My advice would be to never initiate any talk about their parent, and if they choose to speak to you, be a silent listener and do nothing other than acknowledge what they have said. A hug and a bacon sandwich maybe. A big smile and letting them know they are safe with your confidence. That's all you can do.

Their relationship with their mother will be complicated, and their feelings / emotions still highly complex and tangled up. Don't get in the middle of any of it.

It's hard, I know, but you can't fix any of this. Being a warm, kind aunty with no axe to grind goes a long way.

leeverarch · 03/07/2024 18:27

Neither you nor your other sibling would be responsible for funding your mum's care at all. If she doesn't have the money, then the state will pay. If the state doesn't like the fact that your narc sibling has milked her of all her money, then they will take matters into their own hands. There is something called intentional deprivation of assets, and this is something SS looks for when assessing someone's ability to pay for care. If the money has gone, then they will want to know where, who to, and what for. If it can be shown that your parents were coerced or browbeaten into parting with their money, then it will be the narc sibling in a whole heap of trouble.

MontereyK · 07/07/2024 09:51

I would read up on borderline personality disorder, it sounds very like this, especially the toxic triangles she creates.
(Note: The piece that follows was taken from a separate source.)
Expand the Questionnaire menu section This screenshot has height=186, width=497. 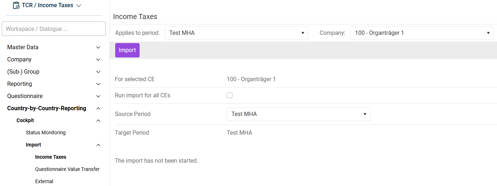(98, 96)
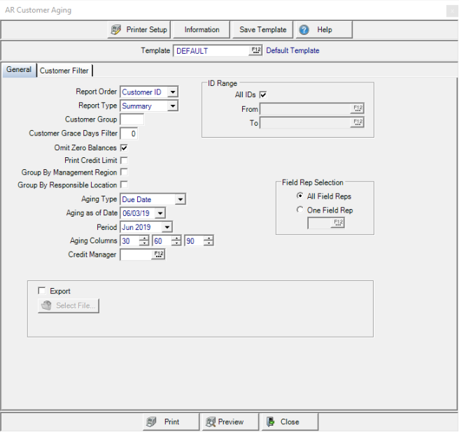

My husband has a close family member with this and she is so unreasonable that it has ripped his family apart.

Wherearemymarbles · 07/07/2024 10:45

As a PP said, deprivation of assets is something that is looked at and council can and will try and recoup the money.
Also in terms of IHT, HMRC will look at the 7 year rule so thats something else for your sibling to look forward too.
sadly one of the reasons your sibling is like she is will be your parents have never ever said no to her since she came out of the womb.